GitHub Copilotは、OpenAIとGitHubが共同で開発したAIによるプログラミング支援機能です。利用料金は有料ですが、その分ChatGPTなどよりもコードに特化した支援ツールです。機械学習を用いて大量のオープンソースコードを学習しており、開発者のコードに応じてAIがコードを提案してくれる機能で、日本語でも使用可能となっています。

公式サイトよりGitHub Copilotの紹介動画です。

GitHub Copilot公式サイトへ飛びます。

GitHub Copilotの機能について

  • コード補完:部分的なコードを書くと、AIが残りのコードを提案してくれます。
  • コード生成:コメントやドキュメントからコードを自動生成します。
  • コード解説:コードの説明コメントを自動的に追加してくれます。
  • バグ修正:コードのバグを検知し、修正案を提示してくれます。
  • 多言語対応:Python、JavaScript、TypeScript、Ruby、Go、PHPなど多くの言語に対応しています。

動作環境

GitHub Copilotは以下の環境で利用可能です。

  • Visual Studio
  • Visual Studio Code
  • Neovim
  • JetBrains IDE

料金プラン

無料で1カ月間のフリートライアルでお試しすることが可能ですが、30日後に自動で有料プランに変更されるので注意が必要です。

学生や教員の方は、「GitHub Global Campus」に申し込めば無料で利用できるようになります。

料金プランの違いにつきましては以下のようになります。

  • 個人向けプラン:GitHub Copilot Individual (10ドル/月)約1,570円/月
  • ビジネス向けプラン:GitHub Copilot Business (19ドル/月)約2,980円/月
  • 法人向けプラン:copilot_Enterprise (39ドル/月) 約6,130円/月

※6月10日 6:07 UTC時点のレート

GitHub Copilot BusinessEnterpriseは、企業や団体での利用を想定したプランで、GitHubアカウントのOrganizationやEnterpriseアカウントでのみ適用できます。
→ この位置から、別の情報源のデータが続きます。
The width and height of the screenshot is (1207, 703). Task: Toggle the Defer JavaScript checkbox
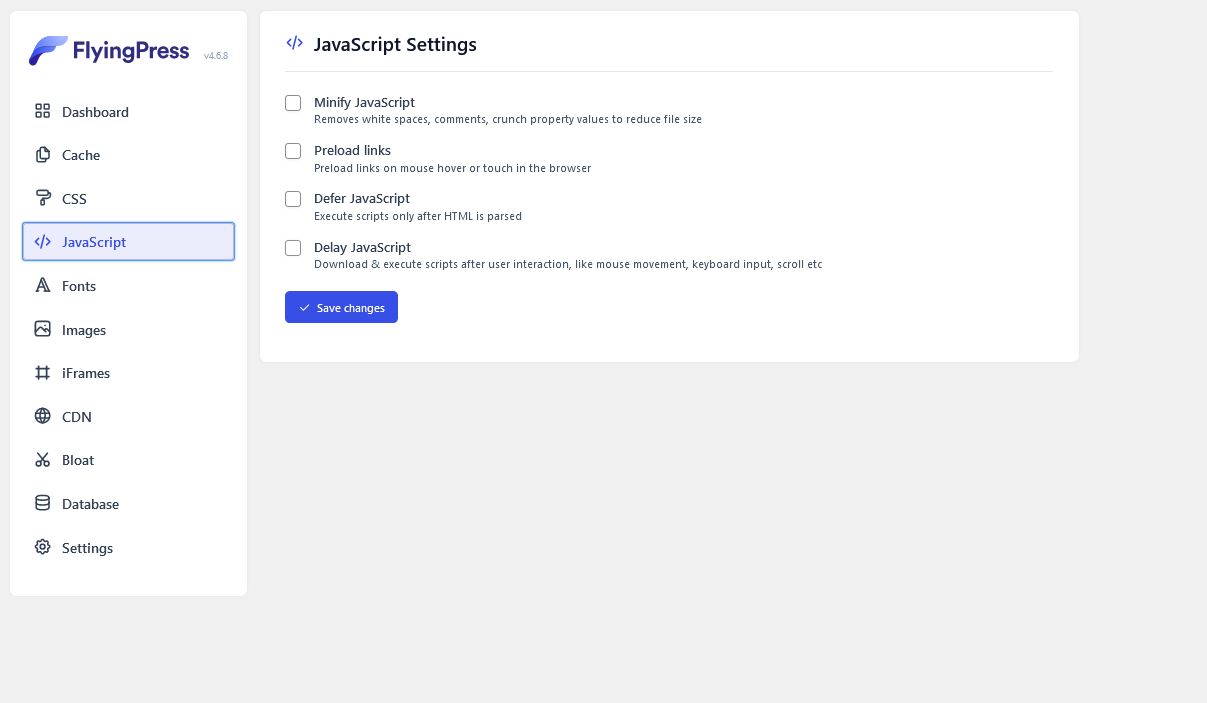coord(293,199)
特徴としては、テレメトリがGitHubへ送信される事が無いので個人向けプランより安全に利用することができます。

公式サイトより料金比較表

GitHub Copilotのおすすめの活用方法

GitHub Copilotは文字通り副操縦士として、コードを書いている時に予測変換で次のコードを提示してくれるので、コーディングにかかる時間を大幅に短縮できます。また、日本語のテキストで指示した内容からコードを生成してくれる機能もあるので、コードの叩き台として使う方法もおすすめです。
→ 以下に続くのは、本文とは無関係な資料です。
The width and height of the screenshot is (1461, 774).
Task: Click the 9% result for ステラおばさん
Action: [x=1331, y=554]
特に初学者が自分でコードを書くことが困難な場合でも、AIが提案したコードを参考にする事で目的のプログラムを完成させる事が容易になります。ただし全てが正しいコードではないため、あくまで参考程度に留めておく必要があります。また、経験者でも提案されたコードから新しい書き方や別解釈の書き方を発見できる事もあります。

実際に利用してみました

Visual Studio CodeではCtrl+IでGitHub Copilotに指示ができます。

簡単なプログラムを生成してみました。
緑の部分が生成した部分で、提案に同意するとコードが入力されます。

このように自動でコメントアウトも書いてくれるので、コードのどの部分でどういった動きをしているのかが把握しやすく、後々改変する場合や学習にも便利です。その他にも自分で書いたコードのエラー修正や、リファクタリングにも活用できます。

まとめ

GitHub Copilotは、AIの力を借りて開発者のプログラミングを支援するツールです。コード補完、自動生成、バグ修正など、上手に利用することで開発効率向上が期待できます。しかし、まだまだ発展途上の分野なので、AIにすべて頼るのではなく、足りない部分を人間が補完してあげる必要があることには留意してください。

また、GitHub Copilotの他にもAIによる開発支援ツールは様々なものがリリースされています。下記の記事では画像生成AIや動画生成AIについても解説しています。アプリケーションの開発でも、画像生成AIを使ってUIデザインを自動生成したり、動画生成AIを使ってユーザーガイドやチュートリアル動画を自動作成をする事に利用することも考えられます。AIを活用した開発支援ツールを上手に取り入れて日々の開発に役立てて下さい!